Entries on target coordinates:
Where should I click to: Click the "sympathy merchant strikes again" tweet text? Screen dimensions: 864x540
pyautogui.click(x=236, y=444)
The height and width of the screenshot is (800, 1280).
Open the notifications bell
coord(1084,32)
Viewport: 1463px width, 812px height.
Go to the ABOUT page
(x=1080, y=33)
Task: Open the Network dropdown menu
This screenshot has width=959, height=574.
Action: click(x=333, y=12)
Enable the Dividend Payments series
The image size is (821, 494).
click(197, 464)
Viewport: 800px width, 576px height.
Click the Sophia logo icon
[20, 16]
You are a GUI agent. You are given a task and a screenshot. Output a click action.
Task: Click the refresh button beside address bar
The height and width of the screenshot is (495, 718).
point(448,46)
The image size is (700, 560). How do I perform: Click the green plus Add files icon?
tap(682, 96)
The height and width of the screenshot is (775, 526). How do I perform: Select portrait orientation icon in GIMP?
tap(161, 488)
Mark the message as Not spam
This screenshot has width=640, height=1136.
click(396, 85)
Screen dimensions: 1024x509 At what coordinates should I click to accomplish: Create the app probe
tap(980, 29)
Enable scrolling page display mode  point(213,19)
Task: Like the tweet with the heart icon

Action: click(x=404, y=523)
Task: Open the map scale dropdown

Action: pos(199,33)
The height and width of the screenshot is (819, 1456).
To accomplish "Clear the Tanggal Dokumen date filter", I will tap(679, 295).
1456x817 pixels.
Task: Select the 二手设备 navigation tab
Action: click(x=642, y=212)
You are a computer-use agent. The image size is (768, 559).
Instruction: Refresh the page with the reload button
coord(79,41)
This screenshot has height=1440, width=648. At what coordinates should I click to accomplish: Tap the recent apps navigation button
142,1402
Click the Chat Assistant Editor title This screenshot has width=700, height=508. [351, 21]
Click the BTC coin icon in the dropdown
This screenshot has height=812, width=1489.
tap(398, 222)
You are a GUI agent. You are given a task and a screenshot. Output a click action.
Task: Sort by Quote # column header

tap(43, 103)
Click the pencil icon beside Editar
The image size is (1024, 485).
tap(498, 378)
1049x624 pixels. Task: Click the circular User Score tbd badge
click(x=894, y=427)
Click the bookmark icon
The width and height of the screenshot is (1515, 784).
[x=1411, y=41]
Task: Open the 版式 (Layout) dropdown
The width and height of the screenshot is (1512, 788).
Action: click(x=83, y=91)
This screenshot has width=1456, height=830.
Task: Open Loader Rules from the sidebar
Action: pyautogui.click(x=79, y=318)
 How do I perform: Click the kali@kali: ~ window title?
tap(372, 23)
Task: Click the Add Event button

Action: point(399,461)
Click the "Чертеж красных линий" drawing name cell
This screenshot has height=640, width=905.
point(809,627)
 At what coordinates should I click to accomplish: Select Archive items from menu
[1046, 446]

WHAT THE EXERCISE ASKS:
Rewrite the listing above with every "Viewport" changed to "Display area" and all other text kept the same.

CORRECT RESPONSE:
Where should I click to: Click the "sympathy merchant strikes again" tweet text? Screen dimensions: 864x540
pyautogui.click(x=236, y=444)
The height and width of the screenshot is (800, 1280).
Open the notifications bell
coord(1084,32)
Display area: 1463px width, 812px height.
Go to the ABOUT page
(x=1080, y=33)
Task: Open the Network dropdown menu
This screenshot has width=959, height=574.
Action: click(x=333, y=12)
Enable the Dividend Payments series
The image size is (821, 494).
click(197, 464)
Display area: 800px width, 576px height.
Click the Sophia logo icon
[20, 16]
You are a GUI agent. You are given a task and a screenshot. Output a click action.
Task: Click the refresh button beside address bar
The height and width of the screenshot is (495, 718).
point(448,46)
The image size is (700, 560). How do I perform: Click the green plus Add files icon?
tap(682, 96)
The height and width of the screenshot is (775, 526). How do I perform: Select portrait orientation icon in GIMP?
tap(161, 488)
Mark the message as Not spam
This screenshot has width=640, height=1136.
click(396, 85)
Screen dimensions: 1024x509 At what coordinates should I click to accomplish: Create the app probe
tap(980, 29)
Enable scrolling page display mode  point(213,19)
Task: Like the tweet with the heart icon

Action: click(x=404, y=523)
Task: Open the map scale dropdown

Action: pos(199,33)
The height and width of the screenshot is (819, 1456).
To accomplish "Clear the Tanggal Dokumen date filter", I will tap(679, 295).
1456x817 pixels.
Task: Select the 二手设备 navigation tab
Action: click(x=642, y=212)
You are a computer-use agent. The image size is (768, 559).
Instruction: Refresh the page with the reload button
coord(79,41)
This screenshot has height=1440, width=648. At what coordinates should I click to accomplish: Tap the recent apps navigation button
142,1402
Click the Chat Assistant Editor title This screenshot has width=700, height=508. [351, 21]
Click the BTC coin icon in the dropdown
This screenshot has height=812, width=1489.
tap(398, 222)
You are a GUI agent. You are given a task and a screenshot. Output a click action.
Task: Sort by Quote # column header

tap(43, 103)
Click the pencil icon beside Editar
The image size is (1024, 485).
tap(498, 378)
1049x624 pixels. Task: Click the circular User Score tbd badge
click(x=894, y=427)
Click the bookmark icon
The width and height of the screenshot is (1515, 784).
[x=1411, y=41]
Task: Open the 版式 (Layout) dropdown
The width and height of the screenshot is (1512, 788).
Action: click(x=83, y=91)
This screenshot has width=1456, height=830.
Task: Open Loader Rules from the sidebar
Action: pyautogui.click(x=79, y=318)
 How do I perform: Click the kali@kali: ~ window title?
tap(372, 23)
Task: Click the Add Event button

Action: point(399,461)
Click the "Чертеж красных линий" drawing name cell
This screenshot has height=640, width=905.
point(809,627)
 At what coordinates should I click to accomplish: Select Archive items from menu
[1046, 446]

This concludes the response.